L’approche est plus brève et moins formaliste. Elle n’est pas moins exigeante sur le point qui compte : c’est au responsable de s’assurer, et cette assurance doit pouvoir être démontrée.

La grille, en six lignes

Un contrat de sous-traitance qui vous est soumis peut être passé en revue avec six questions.

Les huit mentions de l’article 28, paragraphe 3, sont-elles toutes présentes ?

Qui figure sur la liste des sous-traitants ultérieurs, et l’un d’eux poursuit-il une finalité publicitaire ou commerciale propre ?

Le traitement est-il cantonné à l’Espace économique européen, et sinon, sur quel fondement les transferts reposent-ils ?

Le choix entre restitution et suppression des données en fin de contrat vous appartient-il réellement ?

Le droit d’audit est-il assorti d’une clause de frais, et laquelle ?

Les données d’identification de votre entreprise, telles qu’elles seront reprises dans l’en-tête au moment du clic, sont-elles exactes ?

Aucune de ces six questions ne demande une formation juridique. Toutes demandent d’ouvrir le document.

Notes

  1. Règlement (UE) 2016/679, art. 28, par. 3, phrase introductive.

  2. Règlement (UE) 2016/679, art. 28, par. 3, let. a.

  3. Règlement (UE) 2016/679, art. 28, par. 3, let. b.

  4. Règlement (UE) 2016/679, art. 28, par. 3, let. c.

  5. Règlement (UE) 2016/679, art. 28, par. 3, let. d.

  6. Règlement (UE) 2016/679, art. 28, par. 3, let. e.

  7. Règlement (UE) 2016/679, art. 28, par. 3, let. f.

  8. Règlement (UE) 2016/679, art. 28, par. 3, let. g.

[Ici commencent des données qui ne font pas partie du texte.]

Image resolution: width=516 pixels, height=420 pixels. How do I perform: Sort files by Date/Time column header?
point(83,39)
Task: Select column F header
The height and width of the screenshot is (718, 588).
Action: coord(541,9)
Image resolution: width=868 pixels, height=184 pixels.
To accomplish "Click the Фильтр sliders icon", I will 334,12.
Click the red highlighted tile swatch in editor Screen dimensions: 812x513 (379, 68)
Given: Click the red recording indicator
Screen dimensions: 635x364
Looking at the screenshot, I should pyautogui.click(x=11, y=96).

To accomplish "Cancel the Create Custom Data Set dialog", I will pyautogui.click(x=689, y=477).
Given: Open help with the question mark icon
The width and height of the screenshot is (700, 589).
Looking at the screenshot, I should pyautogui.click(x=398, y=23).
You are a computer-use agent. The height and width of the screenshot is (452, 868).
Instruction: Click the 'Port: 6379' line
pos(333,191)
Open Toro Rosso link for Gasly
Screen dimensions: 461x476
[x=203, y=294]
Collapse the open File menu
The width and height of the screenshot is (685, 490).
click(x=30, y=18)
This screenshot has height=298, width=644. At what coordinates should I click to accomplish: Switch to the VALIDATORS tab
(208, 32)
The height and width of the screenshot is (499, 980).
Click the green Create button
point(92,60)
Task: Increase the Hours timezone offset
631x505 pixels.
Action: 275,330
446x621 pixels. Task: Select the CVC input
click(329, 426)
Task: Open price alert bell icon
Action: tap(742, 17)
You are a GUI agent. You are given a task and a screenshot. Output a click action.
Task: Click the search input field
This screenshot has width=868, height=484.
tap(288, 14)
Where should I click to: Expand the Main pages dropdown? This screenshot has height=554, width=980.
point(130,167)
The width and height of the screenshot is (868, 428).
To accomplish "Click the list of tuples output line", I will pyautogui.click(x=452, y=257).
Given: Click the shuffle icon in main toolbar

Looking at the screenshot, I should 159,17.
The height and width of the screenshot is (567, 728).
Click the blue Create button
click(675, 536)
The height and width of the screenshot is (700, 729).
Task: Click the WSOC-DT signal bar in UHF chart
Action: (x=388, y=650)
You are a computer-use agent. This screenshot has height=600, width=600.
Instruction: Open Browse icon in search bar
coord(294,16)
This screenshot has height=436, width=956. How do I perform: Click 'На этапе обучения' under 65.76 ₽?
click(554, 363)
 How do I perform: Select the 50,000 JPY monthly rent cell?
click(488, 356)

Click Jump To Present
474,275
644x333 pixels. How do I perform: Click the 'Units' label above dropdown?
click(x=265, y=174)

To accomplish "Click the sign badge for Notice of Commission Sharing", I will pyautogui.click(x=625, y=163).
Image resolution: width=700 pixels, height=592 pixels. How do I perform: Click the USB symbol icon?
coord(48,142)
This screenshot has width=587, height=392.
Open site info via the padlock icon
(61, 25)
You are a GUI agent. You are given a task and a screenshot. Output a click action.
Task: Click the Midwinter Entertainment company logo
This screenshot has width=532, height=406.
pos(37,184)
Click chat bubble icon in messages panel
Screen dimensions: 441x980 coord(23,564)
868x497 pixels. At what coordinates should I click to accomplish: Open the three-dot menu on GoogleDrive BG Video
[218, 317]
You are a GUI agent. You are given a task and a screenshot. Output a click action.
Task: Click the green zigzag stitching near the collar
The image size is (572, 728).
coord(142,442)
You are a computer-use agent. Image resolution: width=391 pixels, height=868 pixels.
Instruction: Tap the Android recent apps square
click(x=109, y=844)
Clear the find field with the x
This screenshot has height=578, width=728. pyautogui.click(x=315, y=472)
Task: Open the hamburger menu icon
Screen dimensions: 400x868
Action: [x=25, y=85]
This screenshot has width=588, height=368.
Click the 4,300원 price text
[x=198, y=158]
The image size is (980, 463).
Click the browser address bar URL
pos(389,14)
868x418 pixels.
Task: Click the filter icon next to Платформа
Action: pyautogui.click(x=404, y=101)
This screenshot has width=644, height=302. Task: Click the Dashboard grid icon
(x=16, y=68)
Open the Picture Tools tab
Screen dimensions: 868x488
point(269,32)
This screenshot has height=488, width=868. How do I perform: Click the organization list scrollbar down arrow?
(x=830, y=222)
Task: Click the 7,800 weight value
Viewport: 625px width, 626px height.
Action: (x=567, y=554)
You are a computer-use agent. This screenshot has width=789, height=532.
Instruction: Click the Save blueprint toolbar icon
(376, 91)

  9. Règlement (UE) 2016/679, art. 28, par. 3, let. h.

  10. Règlement (UE) 2016/679, art. 28, par. 3, dernier alinéa.

  11. Règlement (UE) 2016/679, art. 28, par. 2.

  12. Règlement (UE) 2016/679, art. 28, par. 4.

  13. Règlement (UE) 2016/679, art. 28, par. 9.

  14. Règlement (UE) 2016/679, art. 28, par. 7, et décision d’exécution (UE) 2021/915.

  15. Loi fédérale sur la protection des données (RS 235.1), art. 9, al. 1 et 2.

  16. Loi fédérale sur la protection des données (RS 235.1), art. 9, al. 3.